Once risks are identified and assessed, organizations must choose appropriate response strategies that reflect both exposure and appetite. Common options include avoiding the risk by ceasing the associated activity, accepting the risk if it falls within tolerable limits, transferring the risk through insurance or contracts, reducing the risk with controls, or sharing it through partnerships. The selected response must then be integrated into planning processes—such as budgeting, procurement, or project design—and supported by controls that match the intended mitigation. For example, if the response to system downtime risk is reduction, then redundancy and monitoring controls should be in place. Auditors assess whether control design supports the stated response, whether mitigation is tracked, and whether decisions are reviewed over time. ERM maturity is reflected in how well these steps are embedded across business units and functions. On the CISA exam, you may be asked whether a control matches a risk response or how to evaluate residual risk after mitigation has been applied.
ERM is not a one-time effort—it requires monitoring, reporting, and adaptation to remain effective. Risk dashboards and key risk indicators allow leadership to see where risks are rising, where controls may be failing, or where external pressures are changing the risk landscape. Boards and executives rely on timely, accurate, and digestible reports to make strategic decisions and allocate resources. ERM programs should evolve based on incidents, near misses, audit findings, and lessons learned from past decisions. Periodic reassessment ensures that risks remain aligned with strategy, especially when entering new markets, undergoing acquisitions, or facing regulatory changes. Auditors review the frequency, quality, and scope of risk reporting, as well as whether escalation protocols are followed when risk thresholds are exceeded. The CISA exam may test your ability to interpret a risk dashboard, identify reporting deficiencies, or evaluate the governance of risk monitoring activities.

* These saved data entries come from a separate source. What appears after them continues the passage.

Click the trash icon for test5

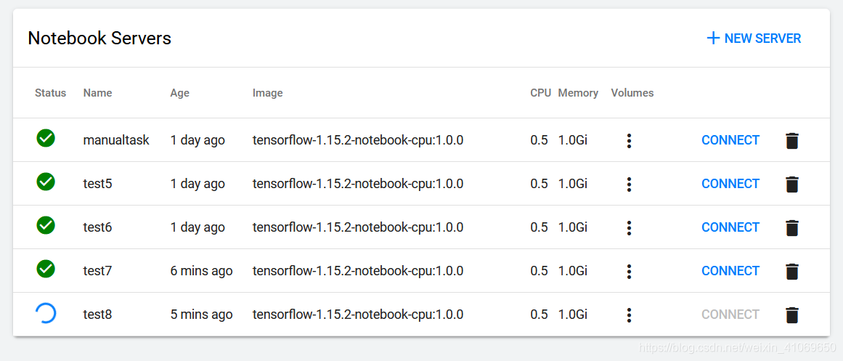click(x=792, y=184)
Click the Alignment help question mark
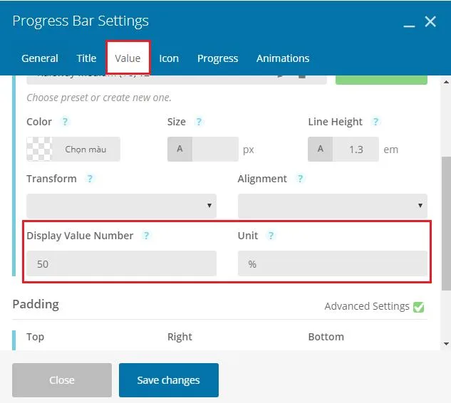Image resolution: width=451 pixels, height=403 pixels. [300, 179]
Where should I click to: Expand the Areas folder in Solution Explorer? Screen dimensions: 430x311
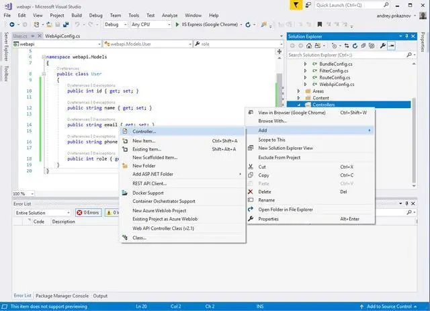click(x=299, y=90)
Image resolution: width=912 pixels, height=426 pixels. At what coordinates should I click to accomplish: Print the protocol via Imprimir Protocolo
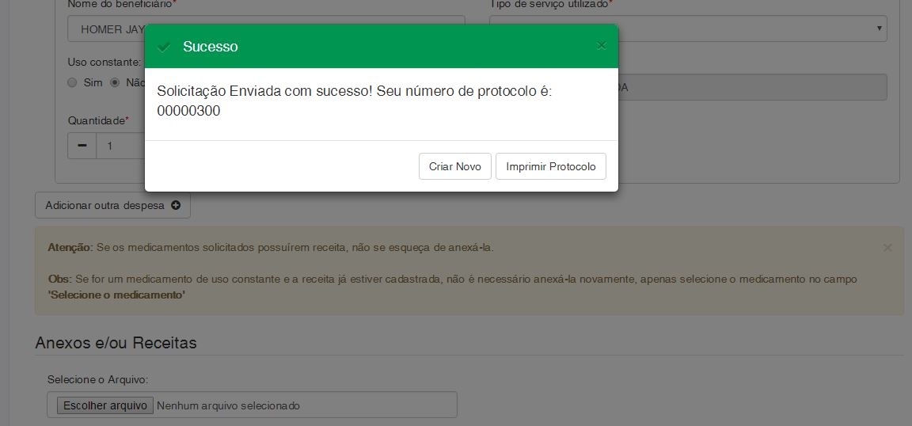pyautogui.click(x=551, y=166)
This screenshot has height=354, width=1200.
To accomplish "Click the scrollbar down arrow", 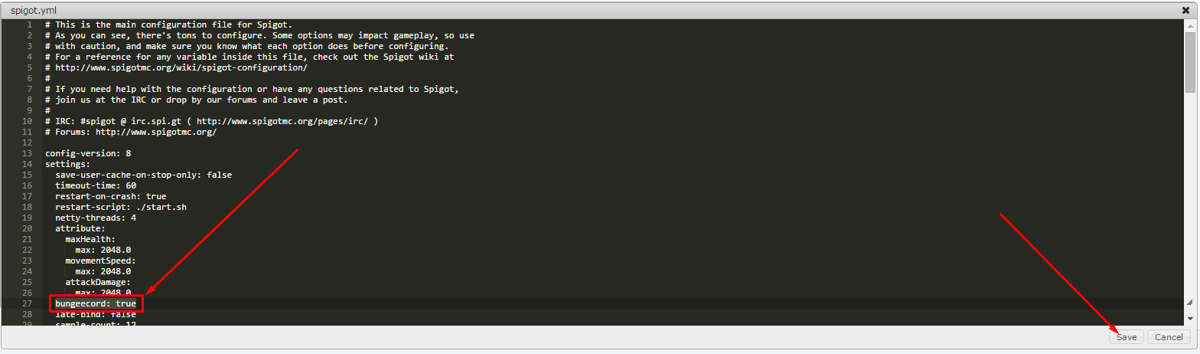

For CISA candidates, understanding ERM is essential because risk management is the foundation for audit planning, control evaluation, and governance assurance across all exam domains. Be ready to identify the components of COSO or ISO 31000 in real-world scenarios, interpret risk appetite statements, audit risk registers, and assess whether controls reflect organizational risk decisions. Know how to recognize weak risk ownership, ineffective reporting, or fragmented response strategies. Understand that auditing ERM is not about checking boxes—it is about evaluating whether leadership is seeing the full picture and whether decisions are based on structured, evidence-based risk awareness. Strong ERM practices support organizational resilience, improve response to change, and help auditors move from compliance reviewers to strategic advisors. Mastering this material will prepare you not just for the CISA exam—but for a leadership role in enterprise assurance.